Depuis nombreux mois j’étais suivi par une femme qui était, sans aucun doute possible, sous les ordres de la police, mais je ne donnais à la chose aucune importance, car elle était moins embêtante que les autres bipèdes du genre masculin. Les gens qui n’ont rien à se reprocher s’accommodent facilement à cette situation, sans s’émouvoir outre mesure. Tel était mon cas. Qu’ils me suivent tant qu’ils veulent, me disais-je, un jour ils en auront assez et ils cesseront. Le malheur est que mes espoirs ne se réalisaient pas, et on augmentait mes ennuis de jour en jour. Ce n’était pas ce qu’on appelle une surveillance discrète, mais une série de provocations, d’insultes, de menaces ou de propositions, préparées soigneusement et le plus perfidement possible, qui étaient de nature à énerver l’homme le plus calme. Ce jour-là encore, je trouvais devant le boulanger la même femme, barrant l’entrée de la boutique et me faisant bien sentir qu’elle m’attendait là exprès. Elle avait en main un sac rempli de légumes, mais c’était un prétexte pour donner le change au sujet du but réel de son attente.
Aux idées qu’avait réveillées dans mon esprit la rencontre de M. Portalier, s’ajouta une autre d’une nuance spéciale.

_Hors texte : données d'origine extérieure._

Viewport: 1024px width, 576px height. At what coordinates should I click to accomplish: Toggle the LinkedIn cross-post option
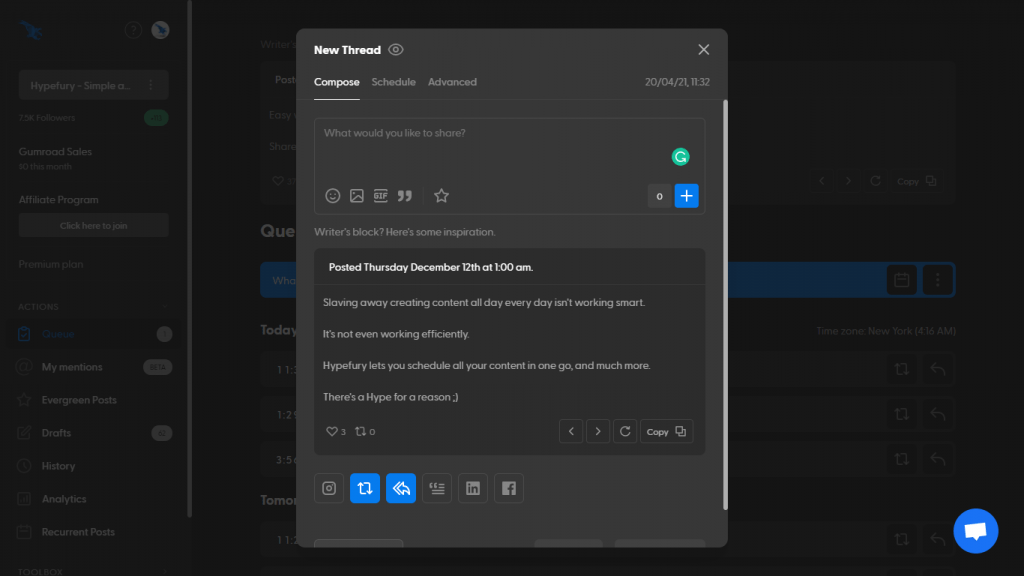(473, 488)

Il me devint évident qu’on avait fait l’expérience deux ou trois fois, pour voir ce que je faisais si l’on oubliait mon pain, et on avait constaté que j’attendais jusqu’à midi, puis je descendais le chercher. Après cela on avait envoyé cette femme se poser là juste à midi, tout en voulant la contrôler par un autre moyen pour voir si je l’avais bien rencontrée.
Je n’ai rien dit, comme toujours ; je suis entrée dans la boulangerie et j’ai pris mon pain. Je n’avais non plus rien à dire au boulanger, car c’était la bonne qui l’avait oublié comme les précédentes fois. Un autre détail qui n’est peut-être pas superflu de mentionner ici, est que la boulangère faisait pour moi du pain avec une farine meilleure que l’ordinaire, car souffrant d’une maladie d’estomac, je lui avais demandé d’avoir cette gentillesse si cela lui était possible. Elle me l’avait promis car, disait-elle, elle le faisait déjà pour d’autres, passons. Je ne puis pas dire si elle a menti ou non dans cette question.
Toute cette histoire paraît naturellement ridicule pour les personnes qui n’ont jamais eu d’ennuis de ce genre. Avouez cependant qu’il y a là de quoi à être impressionné, quand vous sentez qu’il y a une force secrète qui est continuellement à vos trousses. M. Léon Daudet n’avait pas de motifs plus graves quand il s’est enfui en France.